In her text for the exhibition catalogue, Maria Marangou, Director of the RCA, writes:
[…] The Roads that Come After are not always superior to those that come before, yet for the artist they are the roads of emancipation. What will the immigrant find on his way, as he seeks a new life in a new place? And who is the immigrant?

The artist, himself involved in social upheaval, now monitors what is happening on the Road that Comes After, a televisual spectacle with multiple readings, featuring thieves and policemen, householders and politicians, dogs and fools, bulldozers and fire. The artist, awkwardly placed within a society which cannot tolerate him, identifies more with the economic migrant without a home than with the complacent bourgeois. The urban struggle of our democracy does not play a part so much in the fear of tear gas and the bullet (even the rubber bullet) as in the problem of the possibilities of consumption, at the same time as the artist freezes, after a fashion, his own position within his work, pointing to the fissure between our democracy and its culture.
The exhibition Roads that Come After offers a personal commentary by two artists who, as Cypriots, have personal experience of the global problem. […]

The work of Vlassis Kaniaris "Observer of History", polite concession of Kalfayan Galleries, belongs in the period of immigration that imposed the seven year old dictatorship. The works of the two artists Yioula Hatgigeorgiou and Andreas Savva, extremely sensitised in the question of violent retirement, were first exposed in Delphi Area and will be exposed afterwards in Elefsina and in Cyprus.
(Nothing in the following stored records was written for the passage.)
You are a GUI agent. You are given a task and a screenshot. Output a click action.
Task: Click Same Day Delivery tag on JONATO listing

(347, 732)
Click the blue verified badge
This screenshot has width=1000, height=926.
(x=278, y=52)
A well-timed exhibition, which re-examines the matter of Democracy in Europe as not datum and focuses also in the community of art. Because other is the artist that is moved and the other artist that is also economic immigrant or emanates from family of economic immigrants. The other artist citizen of world and the other artist banished.

The report is dedicated in Rethymno figurative Nikos Alexiou that left from the life recently.

A bilingual catalogue accompanies the exhibition.

The exhibition will remain open until September 2011. As with all projects of the Rethymnon Centre for Contemporary Art, guided tours and educational programmes will be offered throughout the duration of the exhibition.